The president who famously dismisses unfavorable public opinion polls as “fake news,” while exaggerating the findings of other surveys, is finding creative ways to stay positive. On Veterans Day, Trump proffered a statistic – I don’t where it came from – that over 90% of military veterans voted for him.

“They’ve been fantastic,” Trump added. “They’re incredible people. They also voted for me about 92% or something. So we have to remember that it’s always nice when you have that – they’re spectacular people.”

I concur with the commander in chief’s assessment of America’s military families. For that reason, I almost hesitate to point out that his own job approval rating has fallen significantly. Almost hesitate, I said. The numbers in the RealClearPolitics Poll Average are dismal for the president.
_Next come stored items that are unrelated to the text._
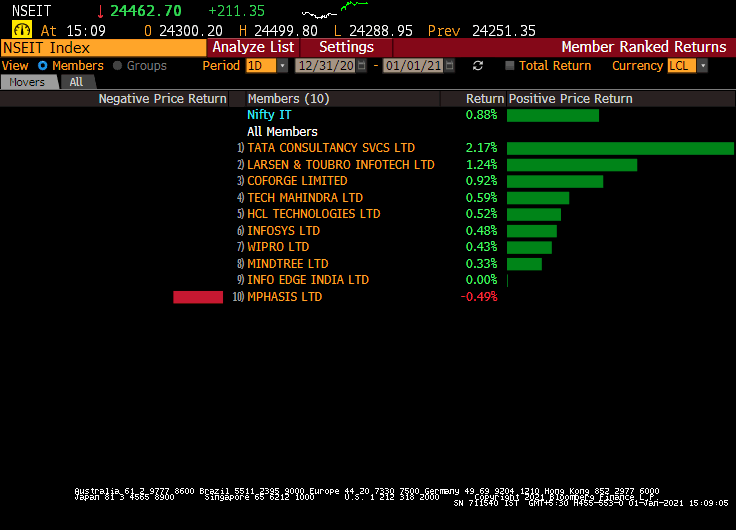Switch to the All tab
Viewport: 736px width, 530px height.
(x=76, y=82)
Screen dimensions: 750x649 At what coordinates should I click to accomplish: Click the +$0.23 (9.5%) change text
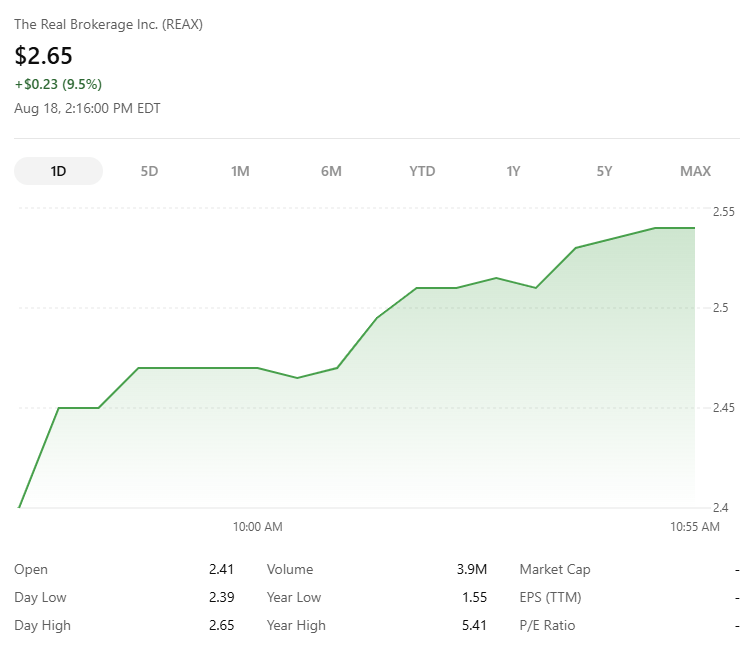pos(58,84)
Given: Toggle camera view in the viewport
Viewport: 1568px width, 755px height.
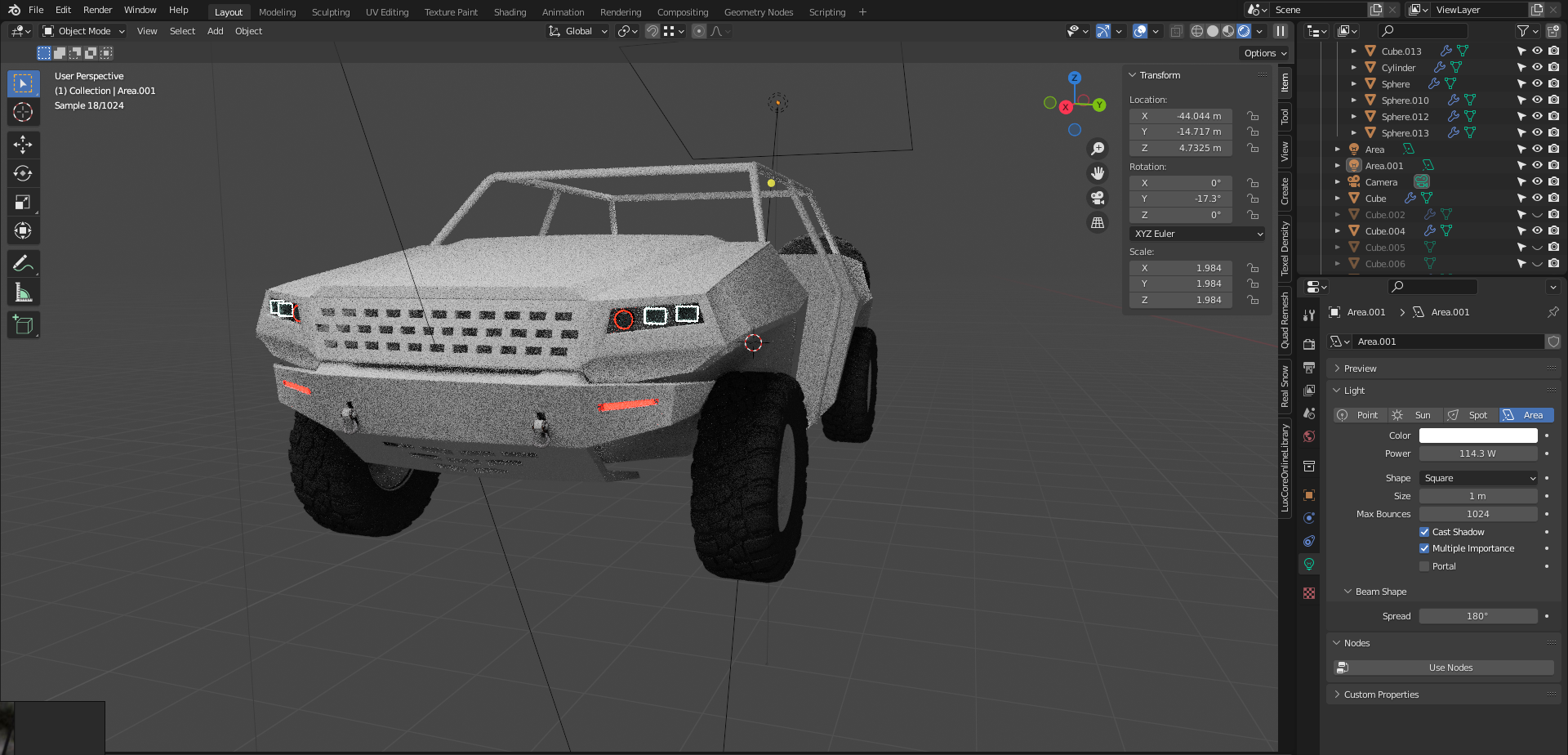Looking at the screenshot, I should (x=1098, y=198).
He’s under water by 12.3% in our average – the worst showing of his presidency.

The government shutdown certainly didn’t help, but the data shows that Trump is hemorrhaging support over his handling of the economy. James Carville’s 1992 wisdom endures (even if the buzzword du jour is “affordability,” instead of “the economy.”)
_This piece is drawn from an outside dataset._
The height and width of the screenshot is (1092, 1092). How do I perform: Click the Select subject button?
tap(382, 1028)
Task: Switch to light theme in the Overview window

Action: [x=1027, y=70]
*          *            *          *

Democrats’ Follies

The New York Times reported Thursday that Democratic National Committee chairman Ken Martin faces a revolt from the DNC’s unionized workforce over his announcement that the party’s headquarters staff will have to come to the office in person.

Working from home can be a nice break – I do it sometimes – but it’s hardly an unalienable right. Moreover, since Democrats supposedly believe that combatting Trumpism and recapturing the House of Representatives in 2026 is tantamount to preserving democracy, you wouldn’t think they’d need to be coaxed into coming into the office. You’d be wrong. This, from the Times:

The complaints began almost immediately — both in the room and on Zoom, where his comments were streamed to those working remotely. People who participated in the call described a flurry of thumbs-down emojis and other online expressions of discontent.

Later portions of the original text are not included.